[Interface element records]
━━━━━━━━━━━━━━━━━━━━

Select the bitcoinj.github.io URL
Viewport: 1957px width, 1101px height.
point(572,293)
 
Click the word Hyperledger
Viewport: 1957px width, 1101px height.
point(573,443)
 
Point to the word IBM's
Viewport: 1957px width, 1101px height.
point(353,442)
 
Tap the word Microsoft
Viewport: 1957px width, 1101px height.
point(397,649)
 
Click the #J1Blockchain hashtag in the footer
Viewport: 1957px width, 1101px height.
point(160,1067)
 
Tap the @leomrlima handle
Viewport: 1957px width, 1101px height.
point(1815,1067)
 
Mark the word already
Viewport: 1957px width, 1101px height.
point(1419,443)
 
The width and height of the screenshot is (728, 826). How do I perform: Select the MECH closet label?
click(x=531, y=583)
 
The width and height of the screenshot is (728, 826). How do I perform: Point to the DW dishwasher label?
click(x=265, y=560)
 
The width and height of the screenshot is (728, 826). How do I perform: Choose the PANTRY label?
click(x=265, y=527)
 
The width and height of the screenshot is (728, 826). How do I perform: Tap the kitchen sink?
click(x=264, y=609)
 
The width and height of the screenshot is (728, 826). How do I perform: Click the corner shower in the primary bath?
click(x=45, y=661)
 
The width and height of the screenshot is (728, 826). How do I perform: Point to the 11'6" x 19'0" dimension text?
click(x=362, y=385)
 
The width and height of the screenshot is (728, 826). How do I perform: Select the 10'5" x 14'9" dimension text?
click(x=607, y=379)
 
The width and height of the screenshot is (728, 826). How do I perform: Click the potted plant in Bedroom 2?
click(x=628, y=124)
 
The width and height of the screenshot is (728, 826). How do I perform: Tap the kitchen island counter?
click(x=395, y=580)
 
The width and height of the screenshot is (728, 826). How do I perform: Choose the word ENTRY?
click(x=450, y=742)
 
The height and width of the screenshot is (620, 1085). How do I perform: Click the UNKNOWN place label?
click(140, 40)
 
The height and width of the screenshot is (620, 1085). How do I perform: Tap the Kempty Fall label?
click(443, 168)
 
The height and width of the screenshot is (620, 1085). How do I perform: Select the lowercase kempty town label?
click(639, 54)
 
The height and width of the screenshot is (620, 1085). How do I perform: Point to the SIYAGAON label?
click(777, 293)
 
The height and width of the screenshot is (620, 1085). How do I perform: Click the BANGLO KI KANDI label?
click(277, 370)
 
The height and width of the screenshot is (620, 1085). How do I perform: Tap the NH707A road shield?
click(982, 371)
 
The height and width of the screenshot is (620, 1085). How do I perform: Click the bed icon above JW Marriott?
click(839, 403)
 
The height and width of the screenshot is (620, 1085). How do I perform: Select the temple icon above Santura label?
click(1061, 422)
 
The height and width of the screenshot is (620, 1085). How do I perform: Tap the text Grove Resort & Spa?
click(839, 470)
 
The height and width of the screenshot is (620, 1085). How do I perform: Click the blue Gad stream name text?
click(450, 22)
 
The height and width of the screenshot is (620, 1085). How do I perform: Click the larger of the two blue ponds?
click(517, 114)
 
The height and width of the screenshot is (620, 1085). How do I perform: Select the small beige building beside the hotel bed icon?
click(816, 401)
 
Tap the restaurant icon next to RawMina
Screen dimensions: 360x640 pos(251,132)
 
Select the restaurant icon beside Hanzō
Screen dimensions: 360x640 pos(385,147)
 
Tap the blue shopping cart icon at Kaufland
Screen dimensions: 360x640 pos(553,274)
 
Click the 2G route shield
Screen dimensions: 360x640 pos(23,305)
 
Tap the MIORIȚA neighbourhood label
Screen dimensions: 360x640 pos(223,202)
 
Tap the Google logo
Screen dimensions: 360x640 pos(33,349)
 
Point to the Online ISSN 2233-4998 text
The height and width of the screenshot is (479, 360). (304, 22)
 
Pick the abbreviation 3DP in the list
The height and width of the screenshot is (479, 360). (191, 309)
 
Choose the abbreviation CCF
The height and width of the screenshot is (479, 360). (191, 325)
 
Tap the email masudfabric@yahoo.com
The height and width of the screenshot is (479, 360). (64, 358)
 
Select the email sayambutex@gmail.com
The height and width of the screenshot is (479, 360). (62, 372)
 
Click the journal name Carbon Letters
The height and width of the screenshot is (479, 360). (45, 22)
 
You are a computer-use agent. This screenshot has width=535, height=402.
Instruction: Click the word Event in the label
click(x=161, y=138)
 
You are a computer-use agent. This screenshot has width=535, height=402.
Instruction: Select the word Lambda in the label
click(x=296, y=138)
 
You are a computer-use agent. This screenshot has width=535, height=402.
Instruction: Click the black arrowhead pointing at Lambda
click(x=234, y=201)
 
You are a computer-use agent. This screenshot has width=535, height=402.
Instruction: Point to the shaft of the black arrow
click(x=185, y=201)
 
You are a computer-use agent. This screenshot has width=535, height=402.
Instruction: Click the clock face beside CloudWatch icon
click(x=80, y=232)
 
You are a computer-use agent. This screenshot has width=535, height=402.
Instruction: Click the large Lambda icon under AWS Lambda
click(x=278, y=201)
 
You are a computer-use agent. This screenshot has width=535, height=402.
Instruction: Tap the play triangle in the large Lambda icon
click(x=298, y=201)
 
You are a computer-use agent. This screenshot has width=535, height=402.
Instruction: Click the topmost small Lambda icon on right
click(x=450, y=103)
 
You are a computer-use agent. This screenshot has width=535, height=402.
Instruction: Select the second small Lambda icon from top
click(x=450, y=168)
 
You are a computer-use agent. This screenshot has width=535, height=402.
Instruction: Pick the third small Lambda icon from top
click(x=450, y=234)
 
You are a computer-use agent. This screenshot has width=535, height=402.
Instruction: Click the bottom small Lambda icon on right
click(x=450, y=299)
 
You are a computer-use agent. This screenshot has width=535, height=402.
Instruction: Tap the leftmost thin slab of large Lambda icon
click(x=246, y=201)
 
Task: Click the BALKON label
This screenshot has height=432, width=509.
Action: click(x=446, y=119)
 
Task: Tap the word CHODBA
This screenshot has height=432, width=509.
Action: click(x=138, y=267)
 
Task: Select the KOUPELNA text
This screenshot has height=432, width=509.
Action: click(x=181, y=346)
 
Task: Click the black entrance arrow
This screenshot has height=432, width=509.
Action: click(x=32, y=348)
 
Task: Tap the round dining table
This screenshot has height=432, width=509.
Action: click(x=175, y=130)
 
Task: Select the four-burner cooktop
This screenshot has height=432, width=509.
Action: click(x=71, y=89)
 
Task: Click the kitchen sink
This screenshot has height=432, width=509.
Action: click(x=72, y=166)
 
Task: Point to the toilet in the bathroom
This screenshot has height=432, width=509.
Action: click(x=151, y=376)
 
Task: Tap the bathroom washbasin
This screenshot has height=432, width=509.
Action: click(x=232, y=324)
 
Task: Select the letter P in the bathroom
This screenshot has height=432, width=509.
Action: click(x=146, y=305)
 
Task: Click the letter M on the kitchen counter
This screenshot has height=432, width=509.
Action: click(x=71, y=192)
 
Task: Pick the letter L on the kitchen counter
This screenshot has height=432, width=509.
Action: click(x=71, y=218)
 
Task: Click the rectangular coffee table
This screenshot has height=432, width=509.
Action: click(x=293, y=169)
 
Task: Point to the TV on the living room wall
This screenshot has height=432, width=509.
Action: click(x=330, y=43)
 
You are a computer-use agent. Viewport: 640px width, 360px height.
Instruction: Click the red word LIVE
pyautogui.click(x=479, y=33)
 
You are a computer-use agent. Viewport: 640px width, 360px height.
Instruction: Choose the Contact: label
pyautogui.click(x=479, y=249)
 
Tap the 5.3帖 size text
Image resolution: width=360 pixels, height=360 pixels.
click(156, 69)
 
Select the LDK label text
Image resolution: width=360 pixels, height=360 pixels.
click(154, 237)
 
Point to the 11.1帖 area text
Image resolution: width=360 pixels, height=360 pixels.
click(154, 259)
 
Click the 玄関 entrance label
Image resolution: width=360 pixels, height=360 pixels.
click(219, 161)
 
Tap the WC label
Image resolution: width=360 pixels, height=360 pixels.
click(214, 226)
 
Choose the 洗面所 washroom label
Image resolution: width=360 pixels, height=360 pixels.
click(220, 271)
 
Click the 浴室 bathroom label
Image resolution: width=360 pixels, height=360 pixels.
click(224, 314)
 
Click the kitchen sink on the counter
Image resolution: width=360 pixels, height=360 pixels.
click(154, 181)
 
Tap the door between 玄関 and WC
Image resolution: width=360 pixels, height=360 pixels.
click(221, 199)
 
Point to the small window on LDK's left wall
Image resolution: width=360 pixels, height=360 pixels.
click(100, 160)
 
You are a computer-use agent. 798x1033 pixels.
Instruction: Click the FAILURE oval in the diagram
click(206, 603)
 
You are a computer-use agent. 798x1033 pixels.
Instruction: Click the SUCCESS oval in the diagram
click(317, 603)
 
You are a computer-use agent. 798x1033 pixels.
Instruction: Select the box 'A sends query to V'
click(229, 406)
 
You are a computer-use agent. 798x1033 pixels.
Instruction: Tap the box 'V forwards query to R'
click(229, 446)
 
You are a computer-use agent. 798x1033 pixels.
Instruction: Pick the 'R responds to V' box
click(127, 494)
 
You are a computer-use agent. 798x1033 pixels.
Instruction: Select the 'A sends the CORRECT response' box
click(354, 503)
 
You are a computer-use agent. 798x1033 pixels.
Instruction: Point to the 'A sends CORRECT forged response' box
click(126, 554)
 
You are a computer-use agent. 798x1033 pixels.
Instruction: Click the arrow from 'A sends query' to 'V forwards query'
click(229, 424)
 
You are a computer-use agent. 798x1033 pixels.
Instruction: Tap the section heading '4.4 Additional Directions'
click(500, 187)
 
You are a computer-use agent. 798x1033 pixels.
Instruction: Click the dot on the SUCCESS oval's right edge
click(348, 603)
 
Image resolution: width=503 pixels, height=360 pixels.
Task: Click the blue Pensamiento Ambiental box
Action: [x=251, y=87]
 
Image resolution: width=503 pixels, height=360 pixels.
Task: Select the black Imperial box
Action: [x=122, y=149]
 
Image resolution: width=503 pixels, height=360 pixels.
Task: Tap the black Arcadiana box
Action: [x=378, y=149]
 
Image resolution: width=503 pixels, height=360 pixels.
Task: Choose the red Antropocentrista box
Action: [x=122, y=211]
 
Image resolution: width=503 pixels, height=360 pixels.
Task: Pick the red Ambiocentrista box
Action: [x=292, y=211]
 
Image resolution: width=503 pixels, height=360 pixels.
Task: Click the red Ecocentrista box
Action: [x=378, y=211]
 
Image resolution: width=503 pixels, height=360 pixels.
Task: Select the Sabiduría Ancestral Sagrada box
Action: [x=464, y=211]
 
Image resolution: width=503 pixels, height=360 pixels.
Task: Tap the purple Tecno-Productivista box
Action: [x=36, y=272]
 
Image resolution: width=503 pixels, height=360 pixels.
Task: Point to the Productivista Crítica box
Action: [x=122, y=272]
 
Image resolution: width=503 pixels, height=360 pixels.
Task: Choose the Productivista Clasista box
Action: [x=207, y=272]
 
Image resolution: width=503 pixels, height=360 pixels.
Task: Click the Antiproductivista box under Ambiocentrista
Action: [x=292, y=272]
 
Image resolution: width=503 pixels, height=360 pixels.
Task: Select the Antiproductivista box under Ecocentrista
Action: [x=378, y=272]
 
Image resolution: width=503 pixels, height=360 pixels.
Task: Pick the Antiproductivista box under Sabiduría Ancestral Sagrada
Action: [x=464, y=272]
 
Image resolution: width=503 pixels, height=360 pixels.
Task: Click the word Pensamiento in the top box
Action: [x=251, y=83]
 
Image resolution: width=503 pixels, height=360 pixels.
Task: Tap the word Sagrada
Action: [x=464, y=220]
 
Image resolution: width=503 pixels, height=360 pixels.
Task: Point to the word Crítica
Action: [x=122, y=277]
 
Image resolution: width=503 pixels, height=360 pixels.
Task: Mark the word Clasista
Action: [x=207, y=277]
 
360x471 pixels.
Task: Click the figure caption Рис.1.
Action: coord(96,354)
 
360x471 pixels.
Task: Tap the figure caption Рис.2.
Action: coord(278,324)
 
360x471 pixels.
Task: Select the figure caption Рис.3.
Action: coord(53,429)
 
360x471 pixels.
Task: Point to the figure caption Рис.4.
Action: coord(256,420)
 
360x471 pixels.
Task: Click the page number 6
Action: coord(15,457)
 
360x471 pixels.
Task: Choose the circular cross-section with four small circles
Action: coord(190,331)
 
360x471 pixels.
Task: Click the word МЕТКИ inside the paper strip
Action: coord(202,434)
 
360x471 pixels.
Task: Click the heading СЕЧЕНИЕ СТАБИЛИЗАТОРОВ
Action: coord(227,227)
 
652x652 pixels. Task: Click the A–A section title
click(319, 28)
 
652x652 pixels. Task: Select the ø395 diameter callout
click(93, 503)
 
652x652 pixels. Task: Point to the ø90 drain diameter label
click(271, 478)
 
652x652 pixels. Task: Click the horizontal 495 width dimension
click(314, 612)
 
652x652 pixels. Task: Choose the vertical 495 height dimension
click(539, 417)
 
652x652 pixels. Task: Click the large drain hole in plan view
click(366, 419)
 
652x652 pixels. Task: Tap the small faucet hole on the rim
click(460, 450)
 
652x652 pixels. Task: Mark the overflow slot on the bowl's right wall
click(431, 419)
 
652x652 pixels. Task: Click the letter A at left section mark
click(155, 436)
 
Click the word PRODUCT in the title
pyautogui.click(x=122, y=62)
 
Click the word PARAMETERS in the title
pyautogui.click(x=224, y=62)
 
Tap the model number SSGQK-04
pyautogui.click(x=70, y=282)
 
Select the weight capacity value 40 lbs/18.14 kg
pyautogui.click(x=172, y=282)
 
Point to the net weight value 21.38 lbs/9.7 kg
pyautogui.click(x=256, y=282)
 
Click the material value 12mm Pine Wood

━━━━━━━━━━━━━━━━━━━━

→ What is asked: Copy the rows above word for word, beginning at the line that contains "Pick the abbreviation 3DP in the list" and ending after the line that contains "360). (64, 358)".

→ Worked solution:
Pick the abbreviation 3DP in the list
The height and width of the screenshot is (479, 360). (191, 309)
 
Choose the abbreviation CCF
The height and width of the screenshot is (479, 360). (191, 325)
 
Tap the email masudfabric@yahoo.com
The height and width of the screenshot is (479, 360). (64, 358)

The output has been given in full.